@@ -11,3 +11,24 @@ The script uses "config.txt" file, containing the list of minerva instances and
It provides output with the list of enriched map areas and pathways.
Statistical tests used for maps and pathways are different.
# **get_extended_network.R** Script for extending the original list of disease genes using PPI data
Should be run as `Rscript --vanilla get_extended_network.R <input_filename> <config_file>`
`input_filename` should contain list of genes as HGNC symbols, one entry per line. Default is "input.txt" in the script folder.
`config_file` contains the several parameters to perform the expansion of the data. Default is "config.txt" in the script folder.
The script uses "config.txt" file, containing the following parameters
- outputFile: the output file name containing the extended network and some edge attributes (see below).

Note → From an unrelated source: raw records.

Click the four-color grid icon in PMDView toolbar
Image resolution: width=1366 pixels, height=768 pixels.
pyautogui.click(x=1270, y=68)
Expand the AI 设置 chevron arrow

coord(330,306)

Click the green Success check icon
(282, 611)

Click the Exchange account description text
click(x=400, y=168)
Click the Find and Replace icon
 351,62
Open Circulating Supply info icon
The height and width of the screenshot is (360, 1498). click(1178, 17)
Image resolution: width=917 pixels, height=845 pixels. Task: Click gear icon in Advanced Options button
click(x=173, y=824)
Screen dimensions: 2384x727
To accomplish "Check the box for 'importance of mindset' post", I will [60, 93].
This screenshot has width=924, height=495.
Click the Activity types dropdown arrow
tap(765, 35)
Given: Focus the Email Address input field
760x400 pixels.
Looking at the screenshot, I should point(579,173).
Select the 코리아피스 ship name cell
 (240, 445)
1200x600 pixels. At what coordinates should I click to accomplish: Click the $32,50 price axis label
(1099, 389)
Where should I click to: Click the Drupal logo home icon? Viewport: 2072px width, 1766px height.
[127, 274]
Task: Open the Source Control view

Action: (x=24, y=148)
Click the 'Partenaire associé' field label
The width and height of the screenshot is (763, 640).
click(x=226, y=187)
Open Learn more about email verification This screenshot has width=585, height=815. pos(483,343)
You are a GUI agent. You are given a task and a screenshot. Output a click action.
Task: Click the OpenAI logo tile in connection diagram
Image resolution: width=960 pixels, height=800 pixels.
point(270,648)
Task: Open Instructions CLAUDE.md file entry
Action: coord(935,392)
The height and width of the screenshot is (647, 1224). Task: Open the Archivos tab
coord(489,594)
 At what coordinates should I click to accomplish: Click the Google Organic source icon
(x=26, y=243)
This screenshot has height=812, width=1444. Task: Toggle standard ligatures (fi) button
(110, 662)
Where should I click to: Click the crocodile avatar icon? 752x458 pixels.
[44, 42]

- n: the number of new genes in the extended network. By default 50.
- score: is the string score (between 0,1). By default 0. It is used to filter a posteriori because
I was not able to find documentation on how to add the score in the API url request
- dbsource: the database source of the protein-protein interaction data. Currently, stringdb or omnipathdb.
By default stringdb. When source = "stringdb"", the script will overlap omnipathdb data to provide information about directionality. When source = "omnipathdb" it will expand the network by retrieven all information for the query genes annotated in omnipath.
The script provides an output file with the pairs gene A - gene B (HGNC identifiers, and also the ncbi entrez identifiers). If available in omnipath, it will contain directionality (values = 1, there is direction. value=0 means no direction ). The column consensus_directionality reflects the fact that some evidence for a pair might be contradictory. It can be ignored by now. The column references contains the publications retrieved from omnipath.